* start Working data *

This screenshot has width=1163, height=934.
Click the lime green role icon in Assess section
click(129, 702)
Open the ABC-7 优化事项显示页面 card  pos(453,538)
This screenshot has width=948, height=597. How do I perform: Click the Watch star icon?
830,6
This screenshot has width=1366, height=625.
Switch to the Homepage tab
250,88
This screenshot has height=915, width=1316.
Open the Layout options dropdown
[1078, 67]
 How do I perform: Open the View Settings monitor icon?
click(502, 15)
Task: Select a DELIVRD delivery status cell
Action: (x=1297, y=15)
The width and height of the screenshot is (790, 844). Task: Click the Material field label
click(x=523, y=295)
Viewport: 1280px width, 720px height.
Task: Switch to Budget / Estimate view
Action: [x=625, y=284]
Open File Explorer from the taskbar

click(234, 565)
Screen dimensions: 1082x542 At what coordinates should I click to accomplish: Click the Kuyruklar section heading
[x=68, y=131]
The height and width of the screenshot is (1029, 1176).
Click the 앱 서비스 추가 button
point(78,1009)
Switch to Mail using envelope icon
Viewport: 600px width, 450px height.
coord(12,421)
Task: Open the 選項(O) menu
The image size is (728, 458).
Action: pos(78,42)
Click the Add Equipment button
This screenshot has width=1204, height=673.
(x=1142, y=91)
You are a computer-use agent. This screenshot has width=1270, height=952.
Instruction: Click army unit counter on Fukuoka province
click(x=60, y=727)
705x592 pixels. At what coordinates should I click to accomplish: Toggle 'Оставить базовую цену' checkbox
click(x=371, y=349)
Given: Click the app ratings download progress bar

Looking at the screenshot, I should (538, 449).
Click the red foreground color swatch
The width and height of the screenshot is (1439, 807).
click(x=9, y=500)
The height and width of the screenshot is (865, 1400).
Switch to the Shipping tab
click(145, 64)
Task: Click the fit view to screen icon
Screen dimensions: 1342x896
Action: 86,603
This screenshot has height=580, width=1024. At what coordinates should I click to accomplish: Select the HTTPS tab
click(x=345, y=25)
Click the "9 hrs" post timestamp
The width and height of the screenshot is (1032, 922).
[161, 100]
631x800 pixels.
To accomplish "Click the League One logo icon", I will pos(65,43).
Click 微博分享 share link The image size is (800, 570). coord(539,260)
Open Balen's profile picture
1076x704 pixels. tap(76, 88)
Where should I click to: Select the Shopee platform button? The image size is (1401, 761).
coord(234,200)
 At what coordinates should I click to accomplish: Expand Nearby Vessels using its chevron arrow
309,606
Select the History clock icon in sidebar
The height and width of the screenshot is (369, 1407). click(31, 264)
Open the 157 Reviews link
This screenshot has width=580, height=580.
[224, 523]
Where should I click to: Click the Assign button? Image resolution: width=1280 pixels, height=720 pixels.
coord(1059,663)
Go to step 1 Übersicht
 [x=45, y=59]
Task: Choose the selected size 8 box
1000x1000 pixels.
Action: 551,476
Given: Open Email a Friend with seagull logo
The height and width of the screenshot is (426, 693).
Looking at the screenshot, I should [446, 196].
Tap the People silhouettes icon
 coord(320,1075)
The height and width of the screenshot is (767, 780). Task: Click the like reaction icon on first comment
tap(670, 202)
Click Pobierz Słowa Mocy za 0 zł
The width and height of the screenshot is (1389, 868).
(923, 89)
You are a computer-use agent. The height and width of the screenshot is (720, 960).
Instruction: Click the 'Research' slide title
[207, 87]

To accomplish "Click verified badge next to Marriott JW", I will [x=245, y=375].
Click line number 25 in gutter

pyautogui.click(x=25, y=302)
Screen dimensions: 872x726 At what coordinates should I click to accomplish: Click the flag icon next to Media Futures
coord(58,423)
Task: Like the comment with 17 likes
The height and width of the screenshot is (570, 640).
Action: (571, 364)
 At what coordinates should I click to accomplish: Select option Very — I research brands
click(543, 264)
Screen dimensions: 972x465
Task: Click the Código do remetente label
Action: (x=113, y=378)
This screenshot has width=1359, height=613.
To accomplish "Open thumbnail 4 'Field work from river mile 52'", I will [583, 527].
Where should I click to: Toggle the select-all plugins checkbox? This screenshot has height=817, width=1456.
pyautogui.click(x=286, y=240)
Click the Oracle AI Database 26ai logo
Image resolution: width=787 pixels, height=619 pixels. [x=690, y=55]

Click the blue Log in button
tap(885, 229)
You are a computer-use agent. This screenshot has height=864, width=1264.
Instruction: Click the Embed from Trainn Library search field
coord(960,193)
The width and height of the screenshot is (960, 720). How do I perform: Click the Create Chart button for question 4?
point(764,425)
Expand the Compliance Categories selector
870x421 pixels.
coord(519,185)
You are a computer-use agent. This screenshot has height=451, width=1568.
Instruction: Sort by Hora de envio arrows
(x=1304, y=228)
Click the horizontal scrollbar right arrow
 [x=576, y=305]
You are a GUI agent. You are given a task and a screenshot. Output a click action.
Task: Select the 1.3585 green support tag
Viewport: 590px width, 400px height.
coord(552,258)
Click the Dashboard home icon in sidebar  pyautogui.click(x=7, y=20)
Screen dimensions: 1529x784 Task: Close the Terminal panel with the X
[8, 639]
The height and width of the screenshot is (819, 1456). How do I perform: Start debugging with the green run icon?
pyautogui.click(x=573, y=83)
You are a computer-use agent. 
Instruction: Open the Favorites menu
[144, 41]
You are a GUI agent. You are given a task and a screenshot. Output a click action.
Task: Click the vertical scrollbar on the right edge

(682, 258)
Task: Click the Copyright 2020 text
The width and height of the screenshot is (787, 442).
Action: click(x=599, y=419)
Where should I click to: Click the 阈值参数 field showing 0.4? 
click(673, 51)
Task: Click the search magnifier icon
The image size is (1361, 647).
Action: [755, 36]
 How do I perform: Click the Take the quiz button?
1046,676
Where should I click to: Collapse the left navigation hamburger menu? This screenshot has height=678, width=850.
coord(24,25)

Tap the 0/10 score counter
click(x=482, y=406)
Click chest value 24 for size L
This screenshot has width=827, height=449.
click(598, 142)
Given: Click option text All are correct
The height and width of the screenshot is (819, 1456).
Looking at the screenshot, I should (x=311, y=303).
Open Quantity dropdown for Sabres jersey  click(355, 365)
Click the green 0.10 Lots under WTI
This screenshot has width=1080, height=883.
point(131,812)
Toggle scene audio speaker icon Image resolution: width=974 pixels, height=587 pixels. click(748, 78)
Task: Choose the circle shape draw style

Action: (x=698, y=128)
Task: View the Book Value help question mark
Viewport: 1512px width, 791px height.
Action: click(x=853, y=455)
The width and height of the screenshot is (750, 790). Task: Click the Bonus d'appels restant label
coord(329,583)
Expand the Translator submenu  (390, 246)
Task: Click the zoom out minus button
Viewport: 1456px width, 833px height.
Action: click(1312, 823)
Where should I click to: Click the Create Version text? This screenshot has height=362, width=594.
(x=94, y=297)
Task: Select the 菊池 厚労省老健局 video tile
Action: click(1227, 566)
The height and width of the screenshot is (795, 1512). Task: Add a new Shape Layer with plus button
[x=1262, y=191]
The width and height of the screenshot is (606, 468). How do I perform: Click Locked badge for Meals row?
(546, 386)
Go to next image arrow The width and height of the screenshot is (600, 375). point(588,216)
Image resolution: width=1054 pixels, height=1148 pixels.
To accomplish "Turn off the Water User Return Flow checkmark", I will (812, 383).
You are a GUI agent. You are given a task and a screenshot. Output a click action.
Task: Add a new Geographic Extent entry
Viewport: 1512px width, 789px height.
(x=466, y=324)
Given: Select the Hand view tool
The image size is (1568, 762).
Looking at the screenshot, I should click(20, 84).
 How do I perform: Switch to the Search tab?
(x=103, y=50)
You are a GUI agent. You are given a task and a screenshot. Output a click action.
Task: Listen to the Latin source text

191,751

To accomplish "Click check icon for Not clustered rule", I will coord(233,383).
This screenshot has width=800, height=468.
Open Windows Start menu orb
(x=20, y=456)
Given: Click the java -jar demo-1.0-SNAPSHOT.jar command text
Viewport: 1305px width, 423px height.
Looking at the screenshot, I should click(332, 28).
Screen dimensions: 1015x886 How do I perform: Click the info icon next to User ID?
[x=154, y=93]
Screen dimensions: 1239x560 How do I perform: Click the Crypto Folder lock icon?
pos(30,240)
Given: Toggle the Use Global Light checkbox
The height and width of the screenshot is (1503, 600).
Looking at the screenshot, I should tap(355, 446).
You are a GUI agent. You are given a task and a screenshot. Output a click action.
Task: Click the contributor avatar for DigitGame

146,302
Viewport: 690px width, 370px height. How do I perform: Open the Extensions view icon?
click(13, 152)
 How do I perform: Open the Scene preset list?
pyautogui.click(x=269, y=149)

* end Working data *

* Exercise prompt: Return, verbatim, the stretch of the listing from the line containing "Given: Open Email a Friend with seagull logo" through the line containing "tap(670, 202)", including both of those lines.

* Problem solution:
Given: Open Email a Friend with seagull logo
The height and width of the screenshot is (426, 693).
Looking at the screenshot, I should [446, 196].
Tap the People silhouettes icon
 coord(320,1075)
The height and width of the screenshot is (767, 780). Task: Click the like reaction icon on first comment
tap(670, 202)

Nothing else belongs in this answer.